Yet few investors truly understand the implications today.

Wall Street and Main Street are too distracted, arguing over which company will “win” the artificial intelligence (“AI”) race (nobody knows)… whether tariffs are good or bad (they’re taxes, and they’re bad)… and whether stocks will soar or crash (it’s nuanced)…

Meanwhile, they’re ignoring one of the most powerful and inevitable investment trends in history… one that has the potential to deliver extraordinary returns over the long term for investors who are positioned correctly.

We’re referring to the convergence of AI and energy that is already well underway.

But to understand the magnitude of what’s coming – and why this is our top investment theme for 2026 – we first need to step back in time.

The Two Forces Driving Humanity

The long arc of human technological development has always been driven by these two forces: energy and intelligence.

Man’s discovery of fire and written language was the first epoch, leading to the emergence of civilization, innovation in tools and weapons, the development of religion, and to the establishment of centers of learning and memory, like at Alexandria.

Wood – to burn and build – fueled much of this growth. But by the 1600s, the English – one of the premier global powers of the time – were running out of trees. The English navy needed giant trees to make warships to defend their island nation. More directly, the scarcity of trees threatened human lives as the population grew and there wasn’t enough energy to cook food and heat homes. 

So, the British developed coal mining. Beginning in 1600, shipments of coal into London grew exponentially from only 35,000 tons (when it was used by royalty to heat castles) to 467,000 tons in 1700 (up 1,234%) as it became London’s dominant fuel source.

The dramatic increase in coal production and usage in the 1600s was truly remarkable, and it made good economic sense: coal contains twice as much energy per pound as wood.

By 1800, following the introduction of the Newcomen steam engine in 1712 (to pump water out of coal mines), the United Kingdom was producing an astonishing 10 million tons of coal (+2,041% in 100 years) per year. Coal production would peak around 1900 at almost 300 million tons per year (+3,000% in 100 years). And with this energy, humanity flourished.

For almost a thousand years (between 100 AD and 1000 AD), London’s population remained around 50,000. It took another 500 years to double to 100,000 by 1500. It then doubled again in only 100 years, to 200,000, by 1600. But then, because of a lack of energy, the population collapsed.

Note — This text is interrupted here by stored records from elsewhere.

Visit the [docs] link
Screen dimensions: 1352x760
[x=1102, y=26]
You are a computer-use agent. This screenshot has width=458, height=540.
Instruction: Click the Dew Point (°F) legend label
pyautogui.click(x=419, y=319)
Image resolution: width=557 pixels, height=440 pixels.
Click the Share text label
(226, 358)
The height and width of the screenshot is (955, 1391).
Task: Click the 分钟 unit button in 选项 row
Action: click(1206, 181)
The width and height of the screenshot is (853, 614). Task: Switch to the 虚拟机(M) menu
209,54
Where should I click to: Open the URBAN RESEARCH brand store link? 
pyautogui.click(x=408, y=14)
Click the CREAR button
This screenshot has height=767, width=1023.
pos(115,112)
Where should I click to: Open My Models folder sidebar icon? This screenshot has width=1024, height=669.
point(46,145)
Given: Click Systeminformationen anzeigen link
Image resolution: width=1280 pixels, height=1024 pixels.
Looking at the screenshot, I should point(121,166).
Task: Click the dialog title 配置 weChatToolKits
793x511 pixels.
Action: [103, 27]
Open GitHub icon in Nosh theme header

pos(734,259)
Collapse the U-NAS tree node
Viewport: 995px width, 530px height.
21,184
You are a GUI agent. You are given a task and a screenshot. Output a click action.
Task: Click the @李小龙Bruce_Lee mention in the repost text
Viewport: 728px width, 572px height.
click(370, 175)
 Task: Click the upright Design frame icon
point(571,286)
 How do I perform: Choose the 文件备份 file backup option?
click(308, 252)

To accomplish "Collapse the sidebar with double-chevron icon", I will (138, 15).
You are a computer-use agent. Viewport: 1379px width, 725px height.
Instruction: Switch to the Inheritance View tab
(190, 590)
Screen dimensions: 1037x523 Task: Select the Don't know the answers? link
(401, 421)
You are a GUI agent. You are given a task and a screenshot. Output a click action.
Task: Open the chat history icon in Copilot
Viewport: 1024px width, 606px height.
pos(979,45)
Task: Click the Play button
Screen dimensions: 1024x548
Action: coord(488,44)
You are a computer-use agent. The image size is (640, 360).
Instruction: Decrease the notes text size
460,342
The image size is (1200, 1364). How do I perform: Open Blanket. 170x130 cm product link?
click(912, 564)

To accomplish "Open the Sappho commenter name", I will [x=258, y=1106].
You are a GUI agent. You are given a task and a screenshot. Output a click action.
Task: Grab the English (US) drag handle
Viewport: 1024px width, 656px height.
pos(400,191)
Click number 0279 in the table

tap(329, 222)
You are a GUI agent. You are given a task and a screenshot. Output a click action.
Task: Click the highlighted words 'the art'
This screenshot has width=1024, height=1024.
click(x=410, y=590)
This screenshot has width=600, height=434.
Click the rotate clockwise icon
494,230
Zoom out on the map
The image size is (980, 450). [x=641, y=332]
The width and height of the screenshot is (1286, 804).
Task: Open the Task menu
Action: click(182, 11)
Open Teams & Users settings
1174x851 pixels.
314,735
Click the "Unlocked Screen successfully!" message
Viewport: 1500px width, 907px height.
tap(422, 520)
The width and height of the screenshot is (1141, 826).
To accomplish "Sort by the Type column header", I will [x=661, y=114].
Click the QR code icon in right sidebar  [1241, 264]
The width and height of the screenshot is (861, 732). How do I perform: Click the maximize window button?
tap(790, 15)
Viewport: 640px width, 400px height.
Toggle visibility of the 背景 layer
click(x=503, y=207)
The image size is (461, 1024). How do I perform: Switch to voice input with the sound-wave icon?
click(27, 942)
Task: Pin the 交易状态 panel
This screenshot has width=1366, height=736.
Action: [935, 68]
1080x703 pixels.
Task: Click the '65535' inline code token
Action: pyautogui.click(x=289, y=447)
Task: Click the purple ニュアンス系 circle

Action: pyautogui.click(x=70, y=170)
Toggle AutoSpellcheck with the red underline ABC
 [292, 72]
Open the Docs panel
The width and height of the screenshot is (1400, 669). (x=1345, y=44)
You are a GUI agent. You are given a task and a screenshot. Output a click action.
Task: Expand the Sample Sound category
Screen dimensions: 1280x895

Then came coal. And London’s population grew to 1 million by 1800, roughly four times more people than the city had previously been able to support at any point earlier. By 1900, 6.5 million people lived in London, making it the largest city in the world.

It’s remarkable that even now, 500 years later, coal is still the dominant source of energy in the world, and thus still the foundation of human life.

Over the last 22 years, more than 1.4 thousand gigawatts (“GW”) of new coal-fired capacity has come online, almost all of it in India or China. To put that in perspective, that’s more new coal-fired power in the last two decades than America’s total installed base of all forms of power generation (1.2 thousand GW).

Yet, despite all of this the world still doesn’t have enough energy. That’s because the demand for energy is endless.

Most people do not understand that the demand curve for energy and for intelligence do not follow classical economic models. There is never enough supply of either to satisfy demand.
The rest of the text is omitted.